Este domingo el Girona se enfrentará nuevamente al Real Madrid en Montilivi, un estadio que ha escrito páginas memorables en la historia reciente de nuestra liga. Antes de enfocarnos en el presente, es crucial recordar el día que lo transformó todo, aquel que ubicó al Girona en el escenario futbolístico global: el 29 de octubre de 2017. En la jornada 10 de la Liga 2017-18, el Girona disputó su primer partido oficial contra el Real Madrid. Y consiguió la victoria. No solo ganó, sino que logró remontar. Y lo hizo jugando al fútbol con una actitud que sorprendió a todos, propia de un equipo recién ascendido. Fue un triunfo que asombró al mundo del fútbol y, de alguna manera, anticipó lo que hoy es un hecho: Montilivi es un lugar donde nadie puede sentirse seguro.

Un debut memorable frente al campeón

El Girona estaba en su primera temporada en la máxima categoría. Pablo Machín había formado un equipo cohesionado, valiente, que fusionaba la energía de la ilusión con un esquema de juego bien definido. El Real Madrid de Zinedine Zidane, por su parte, se presentó como campeón de Europa y de Liga. Un gigante en su apogeo, con Kroos, Modrić, Casemiro, Ramos y Cristiano, un once que, teóricamente, debía imponer su autoridad desde el comienzo. Pero Montilivi tenía otros planes.

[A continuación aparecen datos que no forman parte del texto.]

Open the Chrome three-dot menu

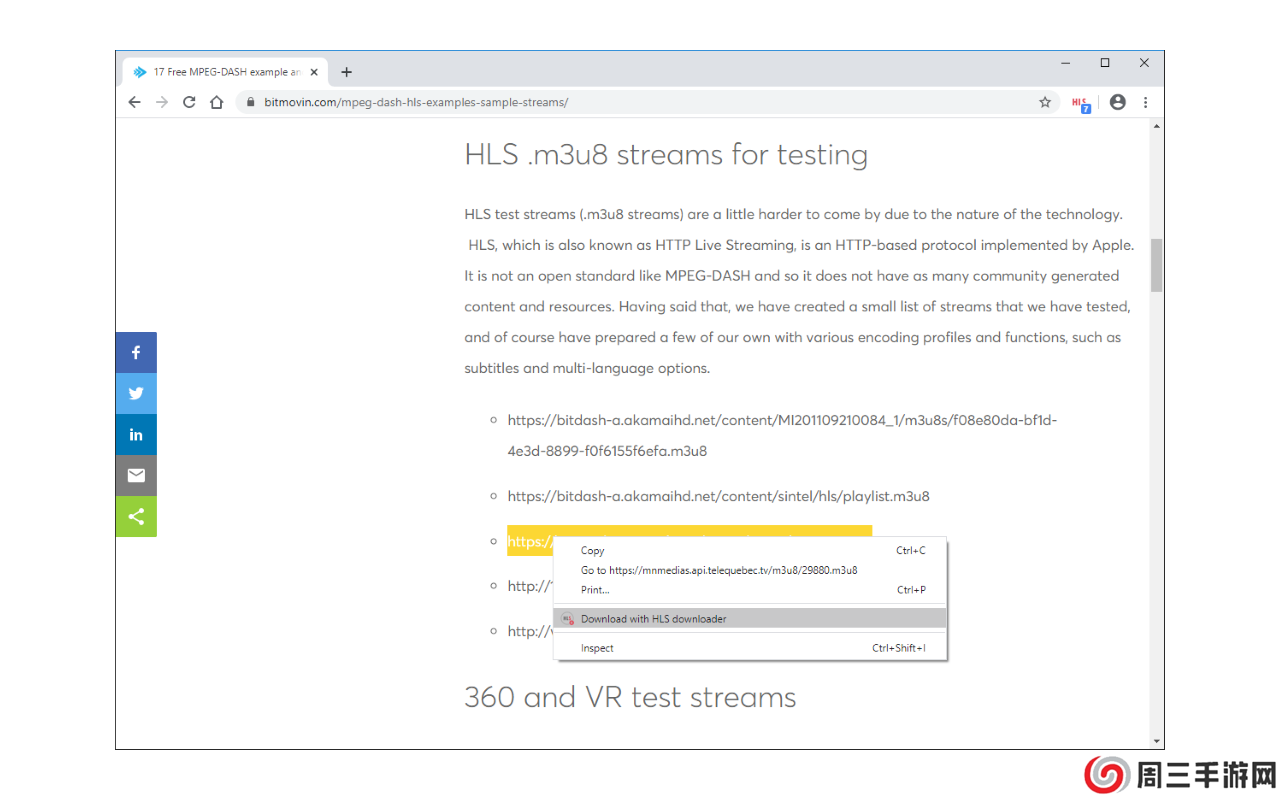1145,101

El ambiente era histórico. Calles abarrotadas, balcones llenos, camisetas rojiblancas ondeando en cada esquina. La ciudad era consciente de que vivía un día único, el primero de muchos sueños que se forjarían desde aquel ascenso en junio. El partido no tardó en inclinarse a favor del Madrid. En el minuto 12, un disparo peligroso de Cristiano generó un rebote que Isco convirtió en gol. El Real Madrid se adelantaba, y parecía que iniciaba un camino sencillo hacia la victoria.

.

Sin embargo, algo en el aire transmitía una sensación diferente. El Girona no se rindió, se sintió liberado. Desde ese instante, el equipo catalán comenzó a crecer, a presionar más arriba, a jugar con carácter.

Cuatro minutos que cambiaron el rumbo

El Real Madrid salió del vestuario sin la energía esperada. El Girona, en cambio, regresó con la firme certeza de que podía lograr algo grande. Y lo consiguió. En apenas cuatro minutos . En el minuto 54, tras una jugada elaborada, un rebote llegó a los pies de Cristhian Stuani. El uruguayo, comenzando a forjar su leyenda ese año, se coló hacia adentro y la colocó en el fondo de la red. Era el 1-1. Y aún quedaba más.

.

.

Cuatro minutos más tarde, Portu marcó el 2-1 y Montilivi se transformó en un volcán. El Girona estaba superando al Real Madrid en su primer duelo oficial. Tras el 2-1, el Madrid intensificó su presión. Zidane realizó cambios, pero el Girona, firme en su defensa de tres centrales, mantuvo un orden ejemplar. El pitido final llegó acompañado de una explosión de emociones incontenibles. Aquella victoria no fue un mero golpe de suerte. Fue el inicio de un nuevo respeto hacia el Girona, un aviso a los grandes de la Liga.